Кажется, одна только пражская «Воля России», отметив, что своим «Проточным» писатель «наконец, один только раз вступил на традиционный путь русской художественной литературы», выразила надежду, что этот роман будет «поворотным пунктом творчества И. Эренбурга, что он начнет смотреть больше в себя, чем на все стороны»[310].
В 1929 году «ЗиФ» повторил издание «В Проточном переулке», после чего наступил перерыв до 1964 года, когда автор включил его в свое новое собрание сочинений. В те же годы он высказался о «Проточном» в мемуарах с той требовательностью к себе, которая доступна лишь художнику:
«Слабость моей повести не в замысле, не в том, что я обратился к неприглядным обитателям Проточного переулка, не противопоставив им строителей будущего, а в том, что изображаемый мир слишком робко, скупо, редко озарен светом искусства. Дело не в размерах отпущенного мне дарования, а в душевной поспешности, в том, что мы жили, ослепленные огромными событиями, оглушенные пальбой, ревом, громчайшей музыкой и порой переставали ощущать оттенки, слышать биение сердца, отлучались от тех душевных деталей, которые являются живой плотью искусства»[311].
10. «Бурная жизнь Лазика Ройтшванеца»
Мы подошли к последнему сатирическому роману Эренбурга. Его название некоторые писавшие об Илье Эренбурге применяли к его собственной жизни (ну что ж, назвать ее бурной можно, другое дело, что это не самая емкая ее характеристика).
Замысел романа «Бурная жизнь Лазика Ройтшванеца» возник у Эренбурга весной 1927 года — в невеселую пору. Советские издательства отклонили книгу его эссе «Белый уголь, или Слезы Вертера», в очередной раз был запрещен роман «Рвач», зашли в тупик переговоры об издании романа «В Проточном переулке». «Мой плацдарм все сужается», — жаловался Эренбург в письме[312]. Принимаясь за новую работу, он отлично понимал ее цензурную «непроходимость»: «„Лазик“ заранее обречен на заграничную жизнь»[313], — признавался автор еще не дописанного романа. Однако замысел так увлек его, что прагматические соображения были отброшены.
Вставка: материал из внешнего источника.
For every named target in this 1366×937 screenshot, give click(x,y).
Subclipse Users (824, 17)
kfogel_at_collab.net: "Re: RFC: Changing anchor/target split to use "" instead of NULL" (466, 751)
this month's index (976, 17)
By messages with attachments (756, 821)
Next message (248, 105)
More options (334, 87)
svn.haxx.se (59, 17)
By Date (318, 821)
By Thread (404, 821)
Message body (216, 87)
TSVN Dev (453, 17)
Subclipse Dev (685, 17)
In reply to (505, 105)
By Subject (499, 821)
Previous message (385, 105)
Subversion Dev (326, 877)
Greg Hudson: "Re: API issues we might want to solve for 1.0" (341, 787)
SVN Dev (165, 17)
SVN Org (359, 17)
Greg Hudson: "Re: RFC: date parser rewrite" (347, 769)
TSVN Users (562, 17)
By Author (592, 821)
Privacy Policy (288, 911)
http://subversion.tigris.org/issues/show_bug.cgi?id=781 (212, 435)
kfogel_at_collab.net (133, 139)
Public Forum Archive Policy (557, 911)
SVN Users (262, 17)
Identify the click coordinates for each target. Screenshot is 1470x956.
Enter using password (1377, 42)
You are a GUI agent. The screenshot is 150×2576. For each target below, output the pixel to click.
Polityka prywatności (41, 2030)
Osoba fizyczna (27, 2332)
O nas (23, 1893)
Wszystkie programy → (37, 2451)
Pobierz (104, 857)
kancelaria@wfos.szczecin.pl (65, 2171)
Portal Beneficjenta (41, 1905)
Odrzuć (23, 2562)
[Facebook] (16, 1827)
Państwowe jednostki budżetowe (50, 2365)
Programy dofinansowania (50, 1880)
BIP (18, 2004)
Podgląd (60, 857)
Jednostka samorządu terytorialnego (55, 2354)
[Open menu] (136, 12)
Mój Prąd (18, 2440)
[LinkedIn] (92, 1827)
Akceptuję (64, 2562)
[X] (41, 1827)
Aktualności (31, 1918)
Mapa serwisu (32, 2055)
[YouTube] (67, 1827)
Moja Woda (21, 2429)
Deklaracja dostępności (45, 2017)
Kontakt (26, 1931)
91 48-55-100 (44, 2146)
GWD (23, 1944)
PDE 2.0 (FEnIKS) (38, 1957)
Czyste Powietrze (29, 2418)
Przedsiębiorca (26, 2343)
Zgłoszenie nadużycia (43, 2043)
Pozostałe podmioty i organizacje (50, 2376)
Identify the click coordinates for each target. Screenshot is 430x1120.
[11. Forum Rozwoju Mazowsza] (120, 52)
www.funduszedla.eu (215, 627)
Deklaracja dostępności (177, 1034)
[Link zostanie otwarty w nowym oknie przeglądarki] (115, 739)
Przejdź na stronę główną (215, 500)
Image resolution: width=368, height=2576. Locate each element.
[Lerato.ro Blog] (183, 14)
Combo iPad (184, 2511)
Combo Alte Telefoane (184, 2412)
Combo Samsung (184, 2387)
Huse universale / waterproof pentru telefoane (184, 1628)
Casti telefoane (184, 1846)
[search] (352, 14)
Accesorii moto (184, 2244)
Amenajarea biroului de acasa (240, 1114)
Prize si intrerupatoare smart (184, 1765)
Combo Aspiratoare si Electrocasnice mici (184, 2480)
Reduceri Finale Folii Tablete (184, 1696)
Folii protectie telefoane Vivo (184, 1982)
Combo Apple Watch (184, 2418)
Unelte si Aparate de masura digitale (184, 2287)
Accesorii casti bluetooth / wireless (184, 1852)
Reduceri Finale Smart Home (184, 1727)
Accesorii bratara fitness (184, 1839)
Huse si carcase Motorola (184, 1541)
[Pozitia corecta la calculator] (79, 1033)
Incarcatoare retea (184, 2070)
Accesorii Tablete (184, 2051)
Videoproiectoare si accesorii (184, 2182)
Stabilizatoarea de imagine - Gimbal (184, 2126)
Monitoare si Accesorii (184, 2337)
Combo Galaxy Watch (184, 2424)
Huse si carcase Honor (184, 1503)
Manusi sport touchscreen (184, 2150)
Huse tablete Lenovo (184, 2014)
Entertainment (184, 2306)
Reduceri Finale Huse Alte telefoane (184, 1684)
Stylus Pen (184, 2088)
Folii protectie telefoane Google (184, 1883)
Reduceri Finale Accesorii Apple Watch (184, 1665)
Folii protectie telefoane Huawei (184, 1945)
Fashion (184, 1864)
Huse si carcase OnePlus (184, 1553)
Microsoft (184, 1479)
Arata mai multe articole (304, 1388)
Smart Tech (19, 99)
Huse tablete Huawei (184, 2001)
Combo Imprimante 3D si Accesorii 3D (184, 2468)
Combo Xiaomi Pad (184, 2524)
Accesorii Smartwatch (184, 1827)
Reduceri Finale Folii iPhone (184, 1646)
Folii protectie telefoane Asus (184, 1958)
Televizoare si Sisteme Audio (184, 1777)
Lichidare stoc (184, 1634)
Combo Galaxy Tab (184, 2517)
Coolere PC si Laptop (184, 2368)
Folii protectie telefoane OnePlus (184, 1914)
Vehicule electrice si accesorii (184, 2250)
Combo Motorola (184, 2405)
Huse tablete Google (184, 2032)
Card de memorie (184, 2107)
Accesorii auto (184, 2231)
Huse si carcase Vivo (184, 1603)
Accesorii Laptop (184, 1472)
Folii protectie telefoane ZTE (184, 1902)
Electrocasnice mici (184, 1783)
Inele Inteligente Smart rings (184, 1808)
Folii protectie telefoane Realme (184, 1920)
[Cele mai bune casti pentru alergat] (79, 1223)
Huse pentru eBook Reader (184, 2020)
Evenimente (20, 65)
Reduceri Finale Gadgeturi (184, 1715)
Есть по крайней мере два литературных источника, подтолкнувших Эренбурга к созданию новой книги. Первый из них — роман Ярослава Гашека «Похождения бравого солдата Швейка во время мировой войны». Он впервые начал издаваться по-русски (в переводе с немецкого издания) в 1926 году, и Эренбург, видимо, познакомился с ним по этому изданию; во всяком случае, уже во время работы над «Лазиком» Эренбург писал Елизавете Полонской из Парижа: «Тебе понравился „Швейк“? По-моему это замечательная книга. Меня она совершенно потрясла»[314]. Второй источник — два тома хасидских легенд в художественном переложении Мартина Бубера[315]. На хасидские легенды, которые по-русски в XX веке не издавались, Эренбурга натолкнул еврейский писатель из Польши О. Варшавский и его друзья, развлекавшие Эренбурга той весной в парижских кафе байками о хитроумии и суевериях старозаветных местечковых евреев.
В такой атмосфере и выстраивался замысел сатирического, плутовского романа, в котором сюжеты хасидских легенд (одну из них — о том, как еврей бежал вокруг Рима и встретил Иисуса Христа, — Эренбург придумал сам еще в 1915 году в поэме «Рассказ одержимого»[316]) чередовались с картинами жизни Советской России, Восточной и Западной Европы, Палестины — их органично связывала судьба главного героя и рассказчика, гомельского портного Лазика Ройтшванеца, «еврейского Швейка», как его единодушно аттестовала потом зарубежная критика[317].
Эренбург начал писать роман в апреле 1927 года; писал легко, с удовольствием. Уже в майских письмах он сообщает друзьям о новой работе («Я с горя засел за сатирическую повесть. Еврейское утешение!»[318], «Начал роман „Бурная жизнь Лазика Ройтшванеца“— современность с талмудической точки зрения. Кажется, весело»[319]). К июлю 1927 года, когда Эренбург с женой уехал отдыхать в Бретань, роман был доведен до середины. «Здесь надеюсь кончить, — сообщалось 25 июля в письме к Е. Полонской из Бретани. — Он, вероятно, тебе понравится. Для чего окружал себя хасидами, талмудистами и пр. Это — современность глазами местечкового еврея. Метод осмеяния — чрезмерная логичность»[320]. Закончить работу над книгой в Бретани не удалось — кажется, впервые Эренбург вместе с друзьями (Савичи, Р. Якобсон, Лидин) провел беззаботные и веселые каникулы, и самая их атмосфера, искрящаяся остроумием, розыгрышами вперемежку с политическими дискуссиями и литературными разговорами, «работала» на незавершенный роман. «Я был в Бретани и бездельничал, — писал Эренбург Замятину 21 сентября. — Теперь буду кончать моего „Ройтшванеца“, который выйдет, вероятно… в переводах. C’est la vie!»[321]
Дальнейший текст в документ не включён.